------ Given information ------

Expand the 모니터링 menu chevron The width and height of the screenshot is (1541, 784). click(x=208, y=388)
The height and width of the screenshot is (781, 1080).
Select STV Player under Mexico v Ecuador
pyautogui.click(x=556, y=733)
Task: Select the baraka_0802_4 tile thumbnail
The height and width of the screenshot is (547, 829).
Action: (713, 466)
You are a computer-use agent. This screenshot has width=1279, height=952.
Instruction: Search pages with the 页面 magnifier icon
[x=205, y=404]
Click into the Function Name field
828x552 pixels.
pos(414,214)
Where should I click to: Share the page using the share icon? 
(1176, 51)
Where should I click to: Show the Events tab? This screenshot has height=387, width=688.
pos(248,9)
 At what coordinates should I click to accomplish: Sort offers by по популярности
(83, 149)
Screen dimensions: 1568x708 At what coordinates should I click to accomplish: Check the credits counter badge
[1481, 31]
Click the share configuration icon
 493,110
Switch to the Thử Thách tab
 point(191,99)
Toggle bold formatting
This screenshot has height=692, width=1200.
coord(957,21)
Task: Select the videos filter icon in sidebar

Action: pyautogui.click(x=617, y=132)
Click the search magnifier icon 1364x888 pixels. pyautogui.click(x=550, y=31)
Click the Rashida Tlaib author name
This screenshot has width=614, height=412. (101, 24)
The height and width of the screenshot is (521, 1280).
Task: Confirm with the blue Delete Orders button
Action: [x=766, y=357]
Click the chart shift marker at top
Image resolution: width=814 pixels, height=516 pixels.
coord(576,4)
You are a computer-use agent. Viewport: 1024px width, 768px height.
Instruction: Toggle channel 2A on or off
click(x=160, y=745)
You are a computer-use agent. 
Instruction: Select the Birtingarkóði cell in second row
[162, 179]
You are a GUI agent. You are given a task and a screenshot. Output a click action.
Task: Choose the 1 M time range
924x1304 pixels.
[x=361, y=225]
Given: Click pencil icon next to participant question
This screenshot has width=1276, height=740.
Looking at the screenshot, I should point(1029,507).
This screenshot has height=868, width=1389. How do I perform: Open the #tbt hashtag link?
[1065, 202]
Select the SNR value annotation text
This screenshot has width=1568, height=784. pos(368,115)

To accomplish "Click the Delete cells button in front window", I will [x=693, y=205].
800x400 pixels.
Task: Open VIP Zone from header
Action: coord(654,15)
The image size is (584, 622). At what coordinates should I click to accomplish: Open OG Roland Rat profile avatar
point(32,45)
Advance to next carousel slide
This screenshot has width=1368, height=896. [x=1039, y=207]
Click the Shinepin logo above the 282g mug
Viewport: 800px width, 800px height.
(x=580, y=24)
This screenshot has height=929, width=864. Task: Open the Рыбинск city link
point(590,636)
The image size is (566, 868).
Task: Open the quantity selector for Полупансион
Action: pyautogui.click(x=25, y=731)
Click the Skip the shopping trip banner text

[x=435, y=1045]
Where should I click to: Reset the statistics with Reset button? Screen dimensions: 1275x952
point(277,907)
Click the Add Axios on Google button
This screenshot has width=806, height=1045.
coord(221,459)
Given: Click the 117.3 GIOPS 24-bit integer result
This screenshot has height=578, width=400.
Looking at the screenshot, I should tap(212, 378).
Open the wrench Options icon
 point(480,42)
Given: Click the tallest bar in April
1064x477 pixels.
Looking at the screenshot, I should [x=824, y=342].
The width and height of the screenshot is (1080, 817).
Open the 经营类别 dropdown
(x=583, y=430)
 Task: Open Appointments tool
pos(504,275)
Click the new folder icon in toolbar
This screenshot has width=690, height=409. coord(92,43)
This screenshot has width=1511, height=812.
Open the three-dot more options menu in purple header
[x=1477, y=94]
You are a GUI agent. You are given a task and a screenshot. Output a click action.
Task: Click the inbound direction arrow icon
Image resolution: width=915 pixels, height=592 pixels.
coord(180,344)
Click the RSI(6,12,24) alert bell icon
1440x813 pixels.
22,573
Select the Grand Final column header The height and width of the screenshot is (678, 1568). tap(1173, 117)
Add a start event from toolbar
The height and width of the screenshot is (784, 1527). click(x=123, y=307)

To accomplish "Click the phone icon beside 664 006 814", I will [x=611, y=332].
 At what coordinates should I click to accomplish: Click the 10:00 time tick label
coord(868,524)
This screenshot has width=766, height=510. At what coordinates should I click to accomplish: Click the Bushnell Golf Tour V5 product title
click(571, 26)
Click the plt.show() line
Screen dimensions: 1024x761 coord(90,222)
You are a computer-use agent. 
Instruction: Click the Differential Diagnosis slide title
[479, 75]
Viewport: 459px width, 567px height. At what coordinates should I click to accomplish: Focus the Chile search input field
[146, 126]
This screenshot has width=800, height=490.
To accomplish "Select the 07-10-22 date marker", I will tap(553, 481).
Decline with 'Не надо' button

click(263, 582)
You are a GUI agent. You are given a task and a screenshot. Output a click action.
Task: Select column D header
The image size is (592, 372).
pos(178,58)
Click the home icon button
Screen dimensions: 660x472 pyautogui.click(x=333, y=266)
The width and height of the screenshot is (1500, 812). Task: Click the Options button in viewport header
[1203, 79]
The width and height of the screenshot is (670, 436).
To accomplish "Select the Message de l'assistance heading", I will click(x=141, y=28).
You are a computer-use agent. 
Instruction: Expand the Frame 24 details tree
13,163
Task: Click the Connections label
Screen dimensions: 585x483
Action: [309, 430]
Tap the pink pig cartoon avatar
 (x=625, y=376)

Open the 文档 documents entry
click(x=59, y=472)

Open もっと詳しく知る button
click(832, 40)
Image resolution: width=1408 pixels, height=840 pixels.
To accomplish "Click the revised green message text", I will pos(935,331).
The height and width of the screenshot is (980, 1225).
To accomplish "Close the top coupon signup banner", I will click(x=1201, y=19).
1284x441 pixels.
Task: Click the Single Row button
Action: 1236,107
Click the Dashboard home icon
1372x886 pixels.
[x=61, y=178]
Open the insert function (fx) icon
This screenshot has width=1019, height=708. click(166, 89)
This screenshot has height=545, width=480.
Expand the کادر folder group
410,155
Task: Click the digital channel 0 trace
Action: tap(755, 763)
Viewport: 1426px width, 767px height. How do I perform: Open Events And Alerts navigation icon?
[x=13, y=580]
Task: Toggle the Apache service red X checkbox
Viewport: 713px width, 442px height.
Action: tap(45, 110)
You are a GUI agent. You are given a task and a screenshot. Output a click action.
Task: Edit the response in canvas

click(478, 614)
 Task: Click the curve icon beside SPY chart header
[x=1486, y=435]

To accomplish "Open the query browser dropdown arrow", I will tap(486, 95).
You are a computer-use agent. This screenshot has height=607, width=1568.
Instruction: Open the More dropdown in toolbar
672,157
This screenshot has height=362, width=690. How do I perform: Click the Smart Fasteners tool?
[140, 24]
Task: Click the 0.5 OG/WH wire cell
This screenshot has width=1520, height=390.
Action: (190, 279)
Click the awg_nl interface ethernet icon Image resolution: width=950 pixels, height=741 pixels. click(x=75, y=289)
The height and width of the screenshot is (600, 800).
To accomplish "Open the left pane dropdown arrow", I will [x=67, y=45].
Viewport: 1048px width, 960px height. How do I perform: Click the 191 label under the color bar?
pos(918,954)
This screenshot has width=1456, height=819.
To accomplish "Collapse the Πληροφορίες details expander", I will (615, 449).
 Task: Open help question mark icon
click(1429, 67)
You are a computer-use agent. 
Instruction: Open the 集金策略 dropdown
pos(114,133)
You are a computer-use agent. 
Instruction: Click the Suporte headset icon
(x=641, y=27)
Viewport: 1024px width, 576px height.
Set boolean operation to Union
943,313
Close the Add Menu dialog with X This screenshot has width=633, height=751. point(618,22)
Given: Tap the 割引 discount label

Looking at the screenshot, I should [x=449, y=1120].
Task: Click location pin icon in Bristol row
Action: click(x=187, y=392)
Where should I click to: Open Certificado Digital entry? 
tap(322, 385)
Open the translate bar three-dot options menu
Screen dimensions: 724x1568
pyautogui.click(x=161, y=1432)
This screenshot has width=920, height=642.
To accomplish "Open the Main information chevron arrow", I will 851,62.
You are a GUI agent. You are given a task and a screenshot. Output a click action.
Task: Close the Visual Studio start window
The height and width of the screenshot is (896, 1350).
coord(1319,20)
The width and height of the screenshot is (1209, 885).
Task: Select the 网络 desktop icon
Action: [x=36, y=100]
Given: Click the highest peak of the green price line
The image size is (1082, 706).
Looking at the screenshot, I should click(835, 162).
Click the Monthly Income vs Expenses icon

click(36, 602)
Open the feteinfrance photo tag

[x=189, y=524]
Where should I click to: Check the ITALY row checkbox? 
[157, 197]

------

# [Your assignment]
Every line in the records that holds the word "arrow" should be copied into the answer.

# [Answer section]
Task: Click the inbound direction arrow icon
To accomplish "Open the query browser dropdown arrow", I will tap(486, 95).
To accomplish "Open the left pane dropdown arrow", I will [x=67, y=45].
To accomplish "Open the Main information chevron arrow", I will 851,62.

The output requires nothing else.